Before Howsie and the jail administration left the meeting, Sharon Bonavoglia, representing the Pennsylvania Interfaith Impact Network (PIIN), used her public comment time to urge the JOB to enact procedures that help incarcerated persons experiencing medical or mental health crises to receive medical attention more quickly.
She then asked attendees to rise and honor the names of 21 deceased incarcerated persons. Members of the public held up paper signs with the name, age and date of death of men who died following their incarceration at the jail. Two men died within the last month. The Pittsburgh Institute for Nonprofit Journalism has been diligently tracking and reporting the jail’s death rate since April 2020.
Everyone in the room stood except jail administration.

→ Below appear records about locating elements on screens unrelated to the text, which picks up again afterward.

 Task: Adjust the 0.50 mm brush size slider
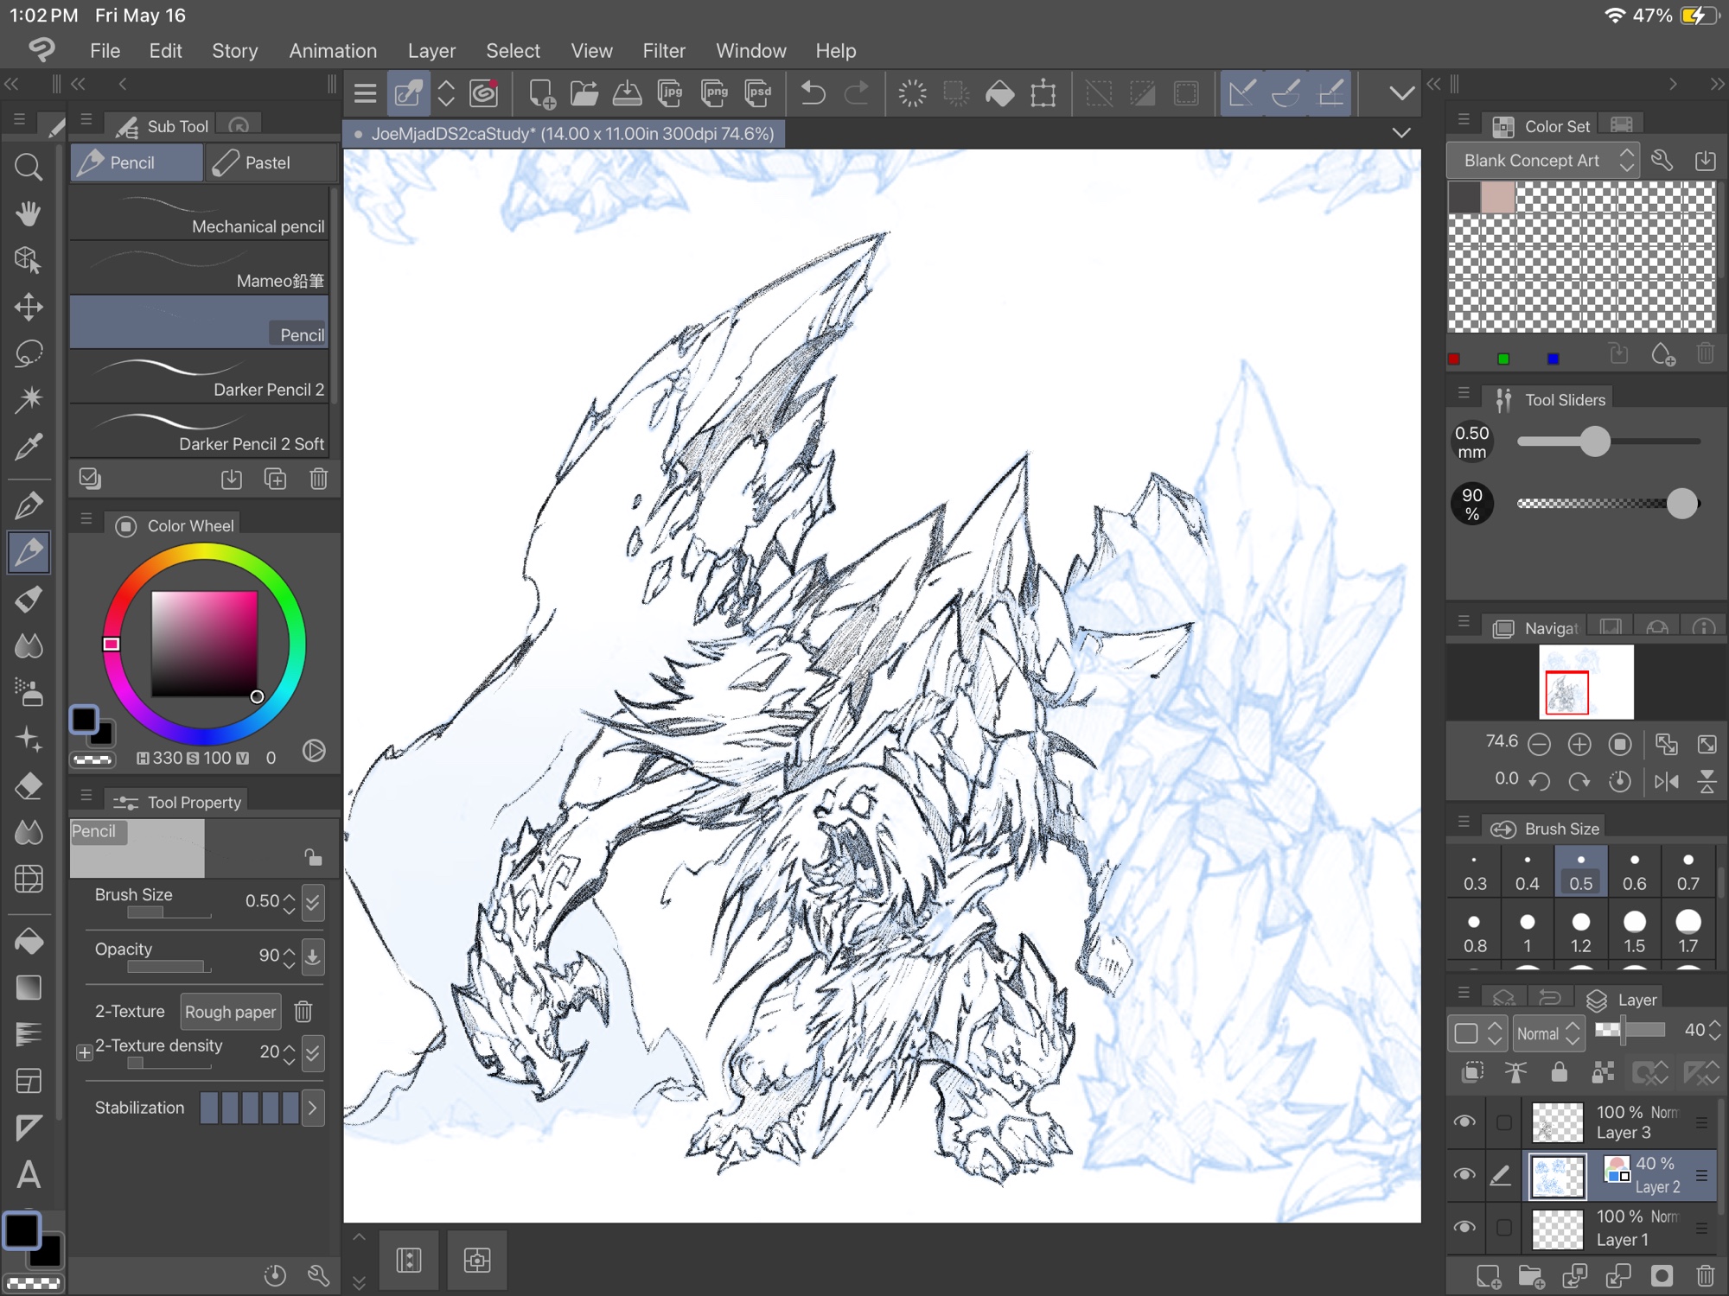click(x=1595, y=442)
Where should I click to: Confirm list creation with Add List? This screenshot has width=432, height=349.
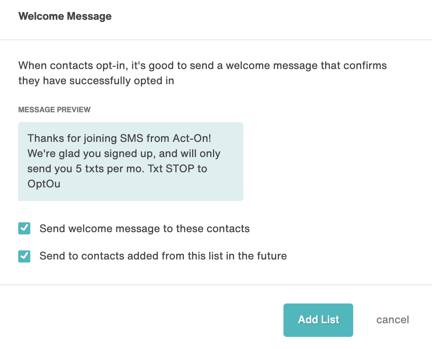(318, 320)
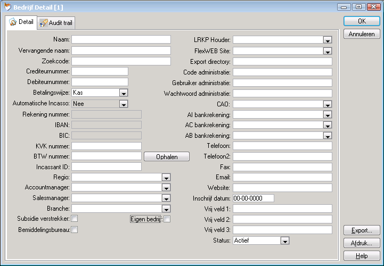Image resolution: width=384 pixels, height=266 pixels.
Task: Switch to the Audit trail tab
Action: click(x=56, y=22)
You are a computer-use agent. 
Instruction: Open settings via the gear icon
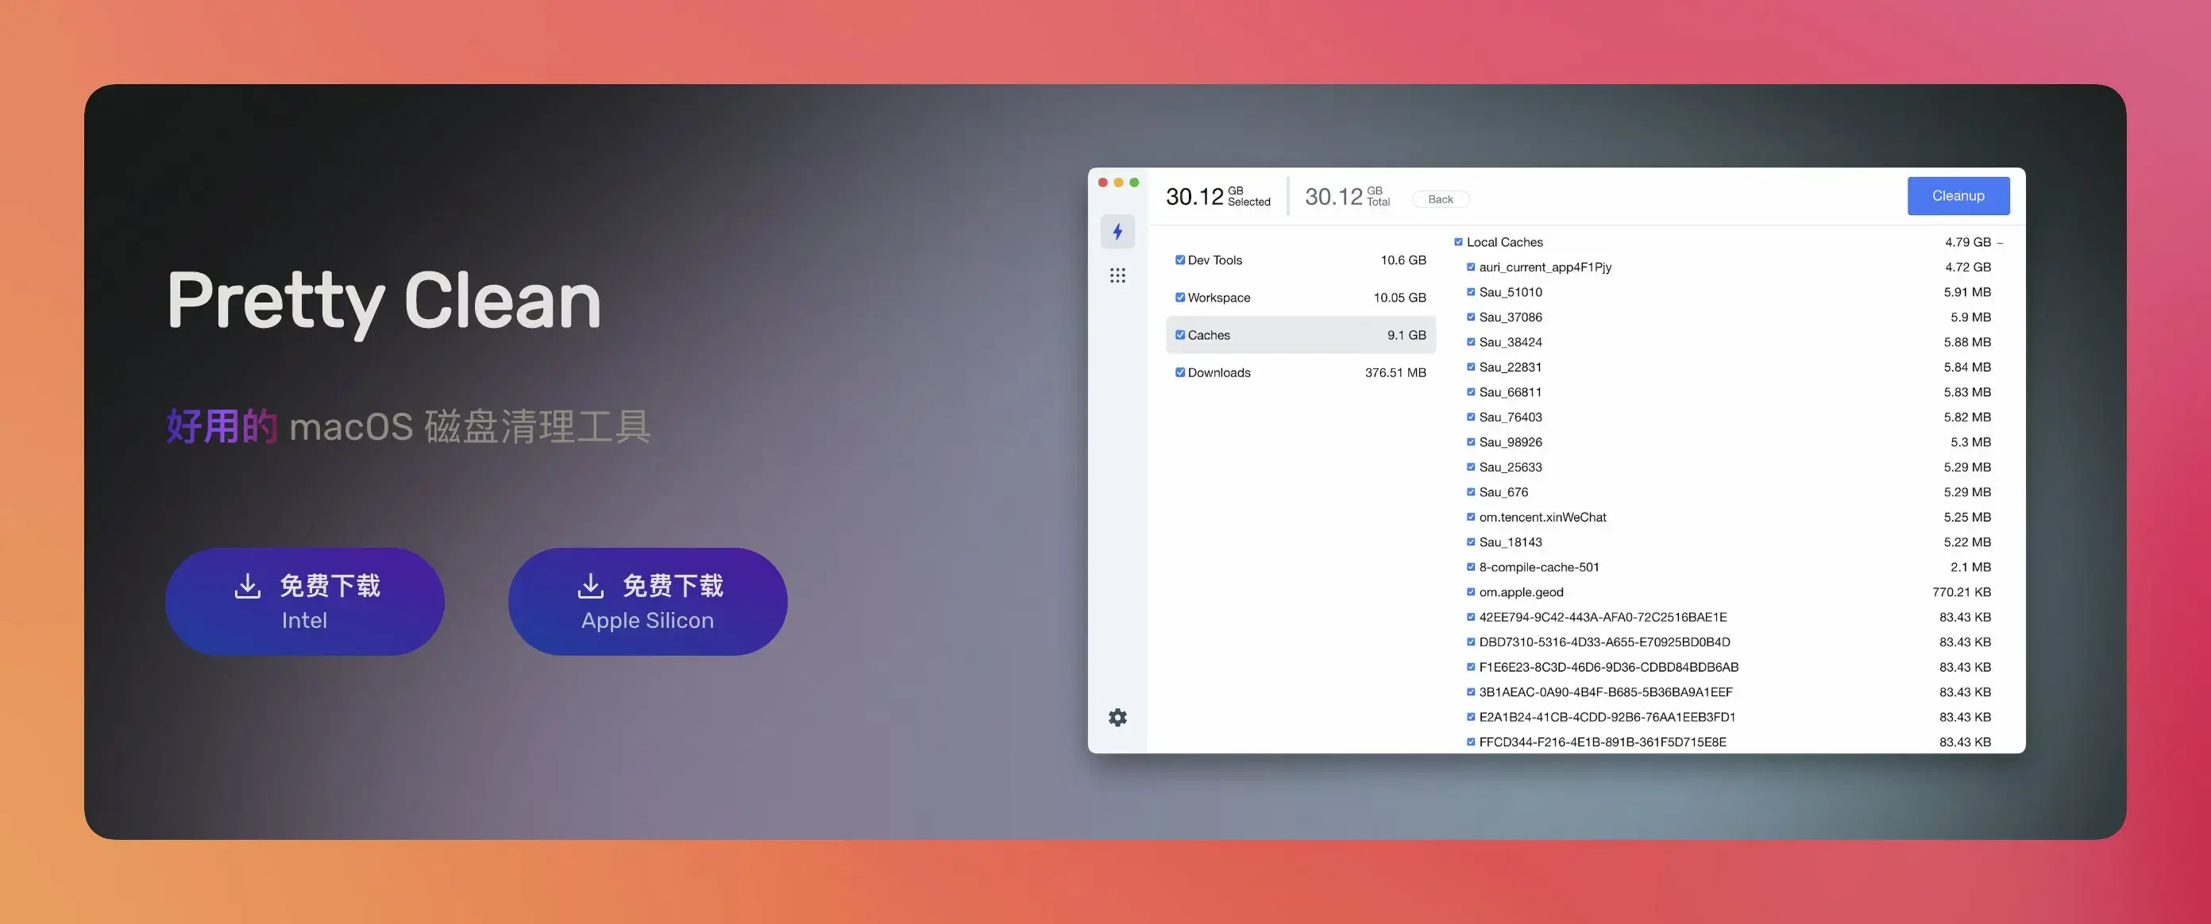coord(1118,717)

After the public comment portion of the meeting ended, community members started singing and board members walked out.
Hallam said community members had a right to demonstrate and memorialize those who had died at the jail, even if it is through song.
“The person who adjourned a meeting because he could not deal with people exercising their First Amendment right to protest is responsible for putting people in prison for the rest of their lives,” Hallam said.
Photography and story by Matt Glover, a Pittsburgh Media Partnership editorial intern. He is a senior at Slippery Rock University.
This story has been updated with remarks from the jail spokesperson and Judge Elliot Howsie and to clarify that members started singing after the public comment portion of the meeting ended.